Je reste pas, je dois cliquer sur « nouveau document » avant de m’endormir.

1249 – Picoland

Quand j’imagine le lobby des céréales du petit déjeuner, je me représente l’introduction de Zoolander. On y voit la société secrète qui dirige le monde de la mode masculine. Des gens influents tapis dans l’ombre, assis autour d’une table, qui prennent des grandes décisions socio-politiques pour leur assurer avenir et prospérité. Bah le lobby des céréales, je les vois pareil, mais en train de manger des Chocapics. D’ailleurs le patron a un setter irlandais sur les genoux qu’il caresse, tel le Dr Mad. Alors c’est un peu le bordel pendant les réunions, ne serait-ce que parce que tout le monde fait du bruit en mâchant pendant les débats. Un léger problème logistique qui ne les a pas empêchés la semaine dernière d’aller offrir des Country Crisps aux blogueurs parisiens. Parce que bordel il faut que les gens achètent plus de céréales ! PLUS DE CEREALES !

Je ne sais pas trop vous, mais perso comme je mange des céréales toute l’année, y compris pour le quatre heure de temps en temps, je ne vois pas tellement comment je pourrais en manger plus sans me transformer en champ de blé. Paf.

Je suis né en 1986, je suis la génération céréales. A partir du moment où j’ai eu des dents, ma mère m’a refourgué des Chocapics. Même qu’à l’époque, certains matins, elle en petit-déjeunait avec moi. J’aimais bien. Depuis je n’ai lâché les céréales que deux fois. La première chez mes grands-parents, parce que ma grand-mère nous chauffait des croissants au four pendant que je me préparais mon Nesquik froid, et que ça tue tout. La seconde l’année dernière quand j’ai tenté le pork & beans pendant un mois pour voir. Mais dans les faits, je rumine des céréales transformées depuis plus de 20 ans. Je me pose un peu de questions hein, je vérifie ce qu’il y a dedans (trop souvent du sucre dans un enrobage de néant transformé), je varie selon les envies et surtout j’améliore (un peu de confiture, de miel ou d’amandes dans le bol en plus). Les céréales sont mon ordinaire.

Et là, sur le site du lobby, je découvre avec effarement que la consommation annuelle moyenne par personne en France de céréales est sous la barre des 2 kilos. Après un rapide calcul, j’admets qu’à moi seul, je dévore plus de 30 kilos sur le même laps de temps. Et là, l’existence de la société secrète, des publicités et des opérations blogueurs prend tout son sens. ON PEUT VENDRE BEAUCOUP PLUS DE CHOCAPICS. Mais pas à moi. Je suis déjà en surcapacité, gens de l’agroalimentaires.

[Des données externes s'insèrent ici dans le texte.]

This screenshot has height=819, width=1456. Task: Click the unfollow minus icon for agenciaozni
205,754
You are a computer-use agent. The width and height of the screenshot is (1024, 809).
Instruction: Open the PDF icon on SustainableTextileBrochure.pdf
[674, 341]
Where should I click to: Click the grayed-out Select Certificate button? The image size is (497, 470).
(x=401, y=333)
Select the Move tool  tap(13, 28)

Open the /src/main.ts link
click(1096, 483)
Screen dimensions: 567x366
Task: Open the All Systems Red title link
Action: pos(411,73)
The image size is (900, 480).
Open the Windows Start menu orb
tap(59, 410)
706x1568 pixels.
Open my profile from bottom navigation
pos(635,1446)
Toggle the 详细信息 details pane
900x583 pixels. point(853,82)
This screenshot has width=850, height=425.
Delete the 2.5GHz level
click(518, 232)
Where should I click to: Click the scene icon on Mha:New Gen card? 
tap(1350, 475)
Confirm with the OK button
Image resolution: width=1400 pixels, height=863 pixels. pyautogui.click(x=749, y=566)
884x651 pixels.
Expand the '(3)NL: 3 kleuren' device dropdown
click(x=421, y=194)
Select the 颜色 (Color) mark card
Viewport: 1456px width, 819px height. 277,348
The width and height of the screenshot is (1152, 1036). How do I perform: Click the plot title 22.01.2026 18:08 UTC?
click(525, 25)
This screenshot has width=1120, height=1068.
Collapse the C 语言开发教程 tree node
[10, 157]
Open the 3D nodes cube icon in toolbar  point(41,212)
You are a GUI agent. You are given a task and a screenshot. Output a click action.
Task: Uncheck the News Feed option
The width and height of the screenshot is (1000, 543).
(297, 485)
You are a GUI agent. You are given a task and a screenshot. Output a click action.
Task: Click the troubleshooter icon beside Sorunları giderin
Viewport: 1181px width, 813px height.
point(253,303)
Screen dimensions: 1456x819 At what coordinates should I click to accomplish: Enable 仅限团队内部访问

Puisque vos veilleurs liront sûrement ce post, permettez-moi de vous filer un conseil, de client à vie à fournisseur de crack : ramenez les putains de cadeaux cools ! Personne ne rentre les CD avec des jeux flash dessus dans son ordinateur. Quand j’étais môme, on avait des BD sur l’histoire du chocolat (éducatif), des pailles tordues (ludique). C’était de la bombe.

Ah et redonnez le vrai goût du chocolat au Chocapics. Comme avant. Never forgive, never forget.